Это заставляет меня чувствовать, когда вы кричите на меня!

Мне больно, когда вы кричите на меня!

Прямая цитата из моей 3-летней дочери по дороге домой из парка вчера. Затем слезы (от нее) и протесты (от меня) и соска-пустышка плюют на бордюр (от моего 11-месячного сына).
Я сделал это. Я сделал эту семейную вспышку гнева, зная, что это не значит, что я действительно выучил свой урок.

Но я пытаюсь.

На прошлой неделе я решил для Рош-а-Шана, что я собираюсь сделать новогоднее решение, которого я избегал почти десять лет.

Я пообещал своему терапевту, что я начну завтракать.
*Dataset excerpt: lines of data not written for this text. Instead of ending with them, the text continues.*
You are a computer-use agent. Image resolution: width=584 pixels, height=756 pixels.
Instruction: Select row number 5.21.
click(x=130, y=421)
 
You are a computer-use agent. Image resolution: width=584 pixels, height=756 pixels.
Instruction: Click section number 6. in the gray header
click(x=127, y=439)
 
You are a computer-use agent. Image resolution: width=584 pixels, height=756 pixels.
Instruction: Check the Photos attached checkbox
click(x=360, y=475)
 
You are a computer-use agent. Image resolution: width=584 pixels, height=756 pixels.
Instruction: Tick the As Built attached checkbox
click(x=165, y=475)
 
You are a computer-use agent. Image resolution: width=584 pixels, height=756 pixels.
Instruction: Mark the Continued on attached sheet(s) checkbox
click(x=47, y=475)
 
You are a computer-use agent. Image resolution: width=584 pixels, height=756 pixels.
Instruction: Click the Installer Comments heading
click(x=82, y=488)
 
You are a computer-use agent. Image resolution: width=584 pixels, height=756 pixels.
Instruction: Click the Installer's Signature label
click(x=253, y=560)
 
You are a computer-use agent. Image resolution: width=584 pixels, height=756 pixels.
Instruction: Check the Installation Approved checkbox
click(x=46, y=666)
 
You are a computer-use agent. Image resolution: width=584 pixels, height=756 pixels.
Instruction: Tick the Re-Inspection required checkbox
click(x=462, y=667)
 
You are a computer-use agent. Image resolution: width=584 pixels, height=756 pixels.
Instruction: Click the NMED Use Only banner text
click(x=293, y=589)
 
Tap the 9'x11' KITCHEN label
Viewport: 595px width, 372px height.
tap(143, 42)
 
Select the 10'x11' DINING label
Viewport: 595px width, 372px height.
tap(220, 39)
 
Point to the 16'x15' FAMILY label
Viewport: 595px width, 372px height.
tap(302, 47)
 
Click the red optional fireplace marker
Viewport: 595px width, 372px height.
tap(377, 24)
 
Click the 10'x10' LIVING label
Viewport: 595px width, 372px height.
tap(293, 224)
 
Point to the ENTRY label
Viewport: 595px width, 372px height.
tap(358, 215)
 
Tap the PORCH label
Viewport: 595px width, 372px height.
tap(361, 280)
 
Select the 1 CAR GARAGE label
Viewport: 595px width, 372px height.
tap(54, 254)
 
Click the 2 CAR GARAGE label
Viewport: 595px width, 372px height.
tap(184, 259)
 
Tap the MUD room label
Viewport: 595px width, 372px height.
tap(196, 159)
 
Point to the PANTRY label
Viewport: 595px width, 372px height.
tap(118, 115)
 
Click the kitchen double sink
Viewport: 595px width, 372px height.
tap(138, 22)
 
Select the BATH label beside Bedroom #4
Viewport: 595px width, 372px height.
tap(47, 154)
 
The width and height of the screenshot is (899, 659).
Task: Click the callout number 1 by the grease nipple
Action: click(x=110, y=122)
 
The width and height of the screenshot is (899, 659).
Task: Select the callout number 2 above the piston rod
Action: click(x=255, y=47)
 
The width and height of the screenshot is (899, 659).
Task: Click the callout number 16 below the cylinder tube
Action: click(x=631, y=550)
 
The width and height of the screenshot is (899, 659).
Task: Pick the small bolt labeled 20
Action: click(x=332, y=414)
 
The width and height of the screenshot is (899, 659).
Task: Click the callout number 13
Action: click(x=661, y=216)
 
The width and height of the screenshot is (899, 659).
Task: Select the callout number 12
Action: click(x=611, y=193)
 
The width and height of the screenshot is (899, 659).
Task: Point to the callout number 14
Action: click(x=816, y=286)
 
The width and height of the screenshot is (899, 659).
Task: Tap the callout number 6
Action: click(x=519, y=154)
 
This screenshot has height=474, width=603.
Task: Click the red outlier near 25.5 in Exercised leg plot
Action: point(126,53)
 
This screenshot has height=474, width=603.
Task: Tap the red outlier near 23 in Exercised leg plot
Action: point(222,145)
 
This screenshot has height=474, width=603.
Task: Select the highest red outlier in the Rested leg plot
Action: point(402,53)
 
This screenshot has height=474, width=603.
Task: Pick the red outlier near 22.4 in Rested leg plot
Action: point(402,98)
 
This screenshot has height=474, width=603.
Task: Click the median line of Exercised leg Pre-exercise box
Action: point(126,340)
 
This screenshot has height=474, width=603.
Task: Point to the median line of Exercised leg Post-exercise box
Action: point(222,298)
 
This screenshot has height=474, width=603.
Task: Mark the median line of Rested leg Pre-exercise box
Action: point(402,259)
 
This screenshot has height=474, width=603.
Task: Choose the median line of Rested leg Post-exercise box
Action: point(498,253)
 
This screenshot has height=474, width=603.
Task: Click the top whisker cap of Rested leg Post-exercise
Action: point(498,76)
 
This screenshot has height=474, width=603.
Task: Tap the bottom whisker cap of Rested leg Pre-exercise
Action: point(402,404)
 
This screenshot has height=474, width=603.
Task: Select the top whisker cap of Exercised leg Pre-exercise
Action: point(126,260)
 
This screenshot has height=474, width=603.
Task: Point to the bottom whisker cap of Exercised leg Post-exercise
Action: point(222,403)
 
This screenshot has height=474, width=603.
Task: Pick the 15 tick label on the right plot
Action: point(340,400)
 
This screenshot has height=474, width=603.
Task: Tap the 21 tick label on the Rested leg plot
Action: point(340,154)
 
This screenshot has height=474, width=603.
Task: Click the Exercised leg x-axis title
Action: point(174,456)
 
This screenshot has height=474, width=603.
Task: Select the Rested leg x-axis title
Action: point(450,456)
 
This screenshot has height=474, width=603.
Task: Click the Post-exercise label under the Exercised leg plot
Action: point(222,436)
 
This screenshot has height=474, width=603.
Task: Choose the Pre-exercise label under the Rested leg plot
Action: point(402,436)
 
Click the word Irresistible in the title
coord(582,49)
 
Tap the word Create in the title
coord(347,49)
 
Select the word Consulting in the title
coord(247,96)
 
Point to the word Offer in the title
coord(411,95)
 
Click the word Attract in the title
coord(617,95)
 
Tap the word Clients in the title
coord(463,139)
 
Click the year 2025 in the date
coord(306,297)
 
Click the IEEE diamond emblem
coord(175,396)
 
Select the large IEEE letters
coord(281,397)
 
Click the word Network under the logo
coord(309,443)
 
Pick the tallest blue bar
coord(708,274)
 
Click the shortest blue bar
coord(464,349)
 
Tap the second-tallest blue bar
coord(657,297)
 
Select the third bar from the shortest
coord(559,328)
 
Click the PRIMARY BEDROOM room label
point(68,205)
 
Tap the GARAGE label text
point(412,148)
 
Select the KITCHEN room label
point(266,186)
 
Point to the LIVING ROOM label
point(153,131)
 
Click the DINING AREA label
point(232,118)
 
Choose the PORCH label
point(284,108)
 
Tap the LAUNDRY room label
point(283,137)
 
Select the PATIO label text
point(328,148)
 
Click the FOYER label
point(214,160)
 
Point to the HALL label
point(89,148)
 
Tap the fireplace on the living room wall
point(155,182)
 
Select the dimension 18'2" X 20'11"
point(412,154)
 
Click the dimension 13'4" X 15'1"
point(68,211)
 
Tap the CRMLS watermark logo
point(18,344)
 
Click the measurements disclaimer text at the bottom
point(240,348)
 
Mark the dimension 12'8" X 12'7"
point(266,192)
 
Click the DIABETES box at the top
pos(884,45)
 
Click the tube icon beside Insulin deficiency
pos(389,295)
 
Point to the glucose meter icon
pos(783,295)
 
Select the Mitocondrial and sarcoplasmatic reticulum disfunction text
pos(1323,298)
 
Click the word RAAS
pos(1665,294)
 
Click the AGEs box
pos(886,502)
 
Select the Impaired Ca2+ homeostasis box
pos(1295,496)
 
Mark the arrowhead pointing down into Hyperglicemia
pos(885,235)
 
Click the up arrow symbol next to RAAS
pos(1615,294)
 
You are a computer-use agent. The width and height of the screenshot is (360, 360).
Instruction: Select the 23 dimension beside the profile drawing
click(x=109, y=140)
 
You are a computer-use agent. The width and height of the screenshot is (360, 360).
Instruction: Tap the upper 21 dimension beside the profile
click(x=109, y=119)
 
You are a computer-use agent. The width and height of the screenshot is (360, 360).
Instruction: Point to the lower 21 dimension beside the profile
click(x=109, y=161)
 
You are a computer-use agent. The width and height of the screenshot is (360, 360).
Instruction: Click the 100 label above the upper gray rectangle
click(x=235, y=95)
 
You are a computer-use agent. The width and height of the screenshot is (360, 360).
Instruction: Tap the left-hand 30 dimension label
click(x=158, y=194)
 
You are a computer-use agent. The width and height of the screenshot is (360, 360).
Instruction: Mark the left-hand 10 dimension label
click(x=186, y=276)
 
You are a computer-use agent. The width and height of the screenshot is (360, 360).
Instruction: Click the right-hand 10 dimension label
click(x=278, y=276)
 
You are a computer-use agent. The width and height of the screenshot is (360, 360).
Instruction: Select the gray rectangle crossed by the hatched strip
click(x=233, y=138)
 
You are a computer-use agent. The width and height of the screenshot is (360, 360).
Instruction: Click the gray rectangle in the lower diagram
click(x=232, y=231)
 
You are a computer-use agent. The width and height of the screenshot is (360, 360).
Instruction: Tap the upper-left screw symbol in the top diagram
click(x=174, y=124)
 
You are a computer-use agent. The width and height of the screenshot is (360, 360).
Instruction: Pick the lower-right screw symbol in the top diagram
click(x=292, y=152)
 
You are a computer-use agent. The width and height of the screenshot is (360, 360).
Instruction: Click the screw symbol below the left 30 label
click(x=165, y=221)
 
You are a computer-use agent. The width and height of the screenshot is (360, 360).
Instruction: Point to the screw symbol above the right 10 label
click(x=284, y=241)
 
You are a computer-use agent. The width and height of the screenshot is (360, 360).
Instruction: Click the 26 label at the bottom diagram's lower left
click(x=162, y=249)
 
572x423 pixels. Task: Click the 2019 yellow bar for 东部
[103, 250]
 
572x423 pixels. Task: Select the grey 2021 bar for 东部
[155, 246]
Я ненавижу писать это. Я ненавижу признать, что я держался за какое-то откровенное откровение или прозрение молнии. Дело не в том, что я никогда не завтракал через десять лет, но когда я остался наедине с собой, я подожду до полудня, один, два часа … затем засунь слишком много горсти троллейсов во рту и удивись, почему я Я смущенно поднимаю свою дочь из дошкольного учреждения. Затем я планирую играть и перекусить до конца дня, переедая ночью и ложиться спать, думая, а я сделаю это правильно завтра .
Мне 37 лет. Я должен учить своих детей, как здорово, с любовью, честно поесть. Я должен присутствовать для них и их голода. Поэтому вместо того, чтобы перебирать список причин, почему мое поведение имеет смехотворное и эгоистичное, я расскажу вам, как это было за три дня, когда я ел белковый бар к десяти утрам.

Не очень красиво.

В первый день я взял свою дочь на три дня рождения. Да, три. Если я сделаю еще один hokey pokey и повернусь, он будет в учреждении. На следующий день я вытащил ее из школы и решил, что у нас будет пикник в парке, пытаясь пролететь ее новый змей, пока мой сын ел ветки. Это привело к ее объявлению, что я причинил ей боль, когда я кричу. Я даже не понял, что я кричу. У нее есть тенденция задавать один и тот же вопрос снова и снова. У меня есть тенденция потерять его, когда я переутомлен и недокормлен.

Просто пересмотреть:
Ей три года, и ей отчаянно нужно было поспать.
Мне тридцать семь, и я был последним исполнителем повторения.
Мы оба не ели ужин.

Итак, мой третий день завтрака есть. И я буду честен, я был голоден и больше, чем хотел нарушить мое разрешение.

Видите ли, мои ритуалы, будь то повторение молитв или подсчет миндаля или даже перепланирование каждой второй части дня, мне очень дороги. Они защищают меня от уродливых чувств внизу. Я не могу быть слишком сердитым или злым, грустным или депрессивным, когда все, о чем я думаю, – это мой желудок, грохочущий. Я не могу чесать зубы и лаять у своих детей, когда я молюсь о прощении.

По крайней мере, это надежда.

Но в какой-то момент я должен развиваться. Я слишком долго манипулировал своим телом, и я, конечно, не лучший человек или благородный или мудрый, когда я голодаю. Если я хочу по-настоящему проявить веру, она должна начинаться с того, как я отношусь к миру с добротой, особенно с моими детьми.

Итак, в десять часов утра моя тревога погасла. Мой телефон говорит ЕШЬ длинными, тощими буквами. И я чувствую себя уродливым и напуганным, потным и злым. Но вы знаете, что?

Я разворачиваю свой белковый бар и ем его.